▶ _Your objective_: The answer must be only the lines below from the one holding "Task: Click the 'could" down to the one holding "Image resolution: width=566", ends included, printed exactly; please omit all pictures.

▶ _Working data_:
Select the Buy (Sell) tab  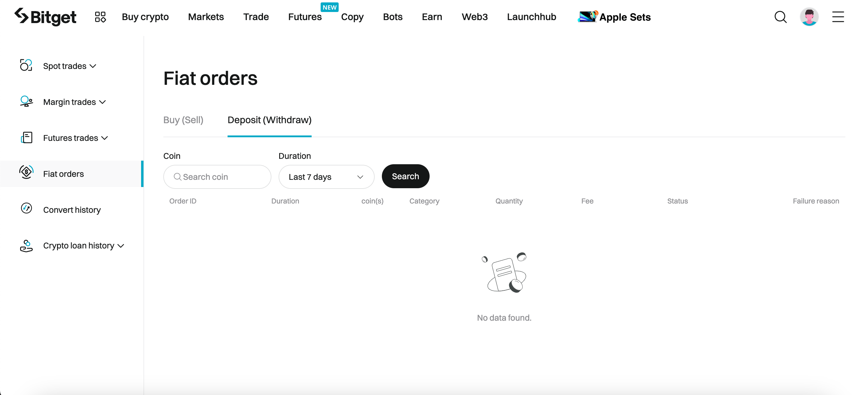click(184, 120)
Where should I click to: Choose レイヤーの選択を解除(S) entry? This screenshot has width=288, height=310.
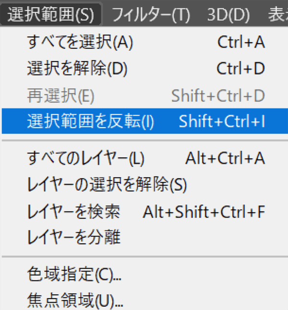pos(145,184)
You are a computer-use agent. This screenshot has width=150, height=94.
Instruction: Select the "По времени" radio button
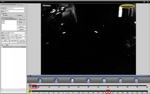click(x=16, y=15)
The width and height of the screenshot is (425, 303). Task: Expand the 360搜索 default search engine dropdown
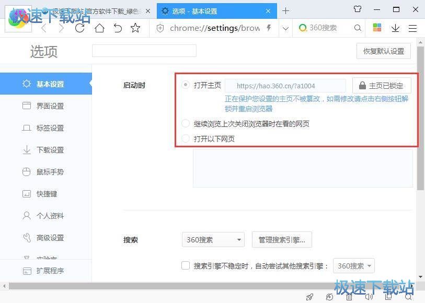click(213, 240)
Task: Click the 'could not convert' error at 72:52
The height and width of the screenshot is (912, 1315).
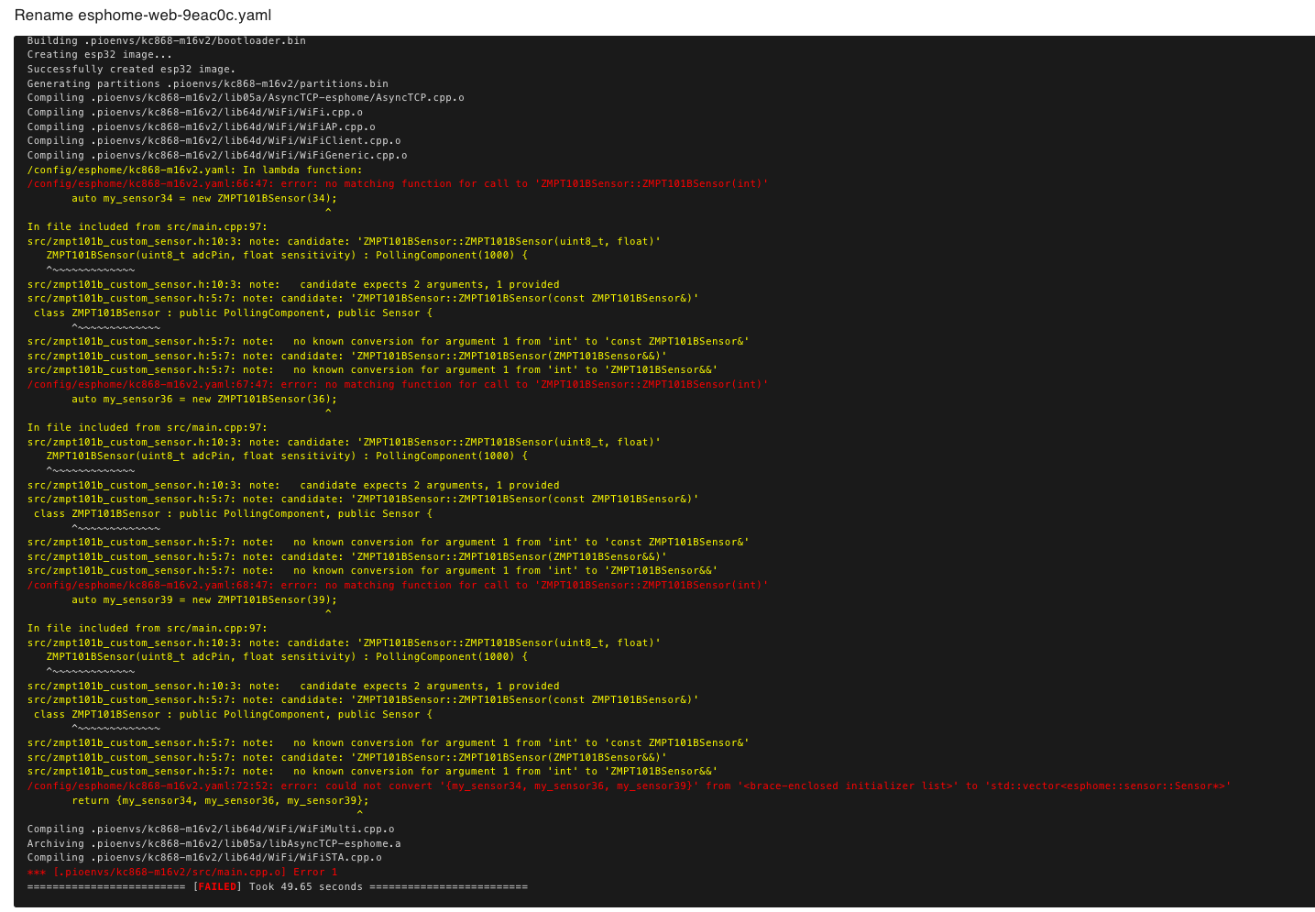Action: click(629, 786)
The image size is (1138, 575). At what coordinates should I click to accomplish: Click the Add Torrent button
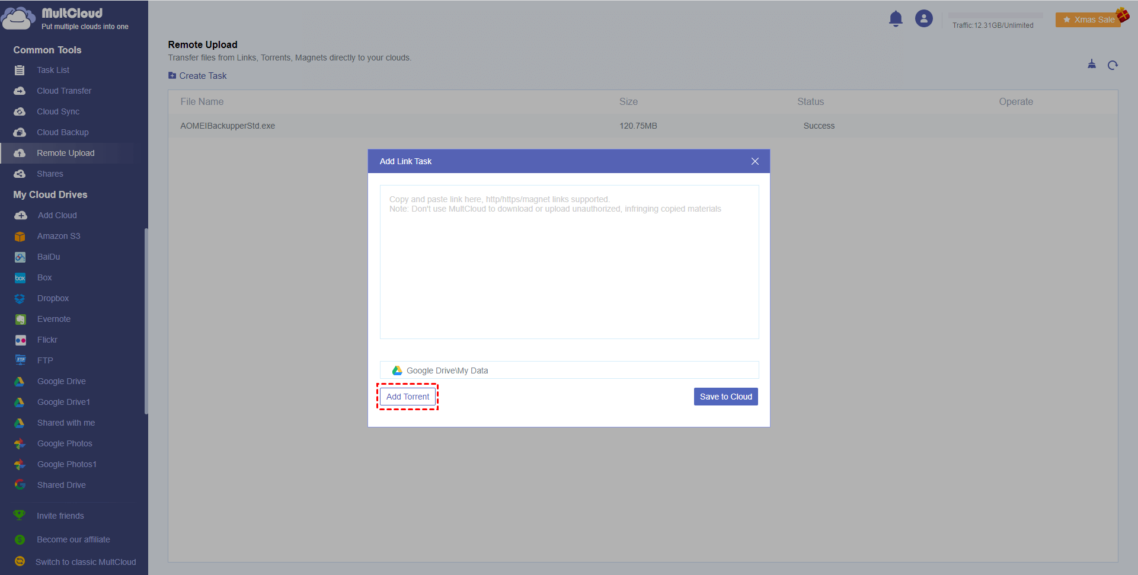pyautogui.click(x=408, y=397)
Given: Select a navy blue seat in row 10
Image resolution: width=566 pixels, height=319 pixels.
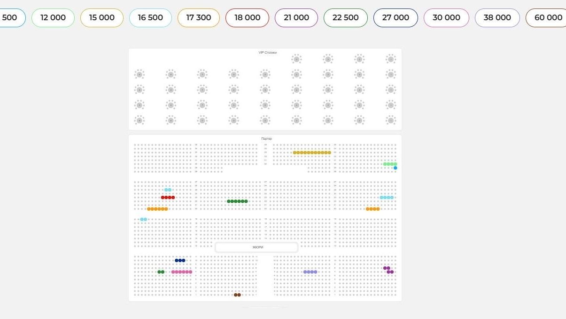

==

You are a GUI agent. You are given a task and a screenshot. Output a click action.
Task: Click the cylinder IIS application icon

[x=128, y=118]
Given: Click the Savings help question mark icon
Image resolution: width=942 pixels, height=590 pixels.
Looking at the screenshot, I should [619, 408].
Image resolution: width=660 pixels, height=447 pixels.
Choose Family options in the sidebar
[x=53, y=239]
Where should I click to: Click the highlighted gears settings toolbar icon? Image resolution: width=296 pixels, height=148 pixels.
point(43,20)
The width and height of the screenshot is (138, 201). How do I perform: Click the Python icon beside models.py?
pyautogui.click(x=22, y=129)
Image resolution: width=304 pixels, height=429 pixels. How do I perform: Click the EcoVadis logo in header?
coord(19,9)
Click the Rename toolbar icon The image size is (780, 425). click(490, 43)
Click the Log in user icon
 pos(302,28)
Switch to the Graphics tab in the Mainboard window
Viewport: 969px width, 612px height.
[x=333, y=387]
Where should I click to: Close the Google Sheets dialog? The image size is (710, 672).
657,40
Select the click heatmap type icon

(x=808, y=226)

▶ _Output for this exercise_:
Task: Click the 'could not convert' error at 72:52
The height and width of the screenshot is (912, 1315).
Action: click(629, 786)
The image size is (1138, 575). At what coordinates should I click to accomplish: Click the Add Torrent button
pyautogui.click(x=408, y=397)
Given: Select a navy blue seat in row 10
Image resolution: width=566 pixels, height=319 pixels.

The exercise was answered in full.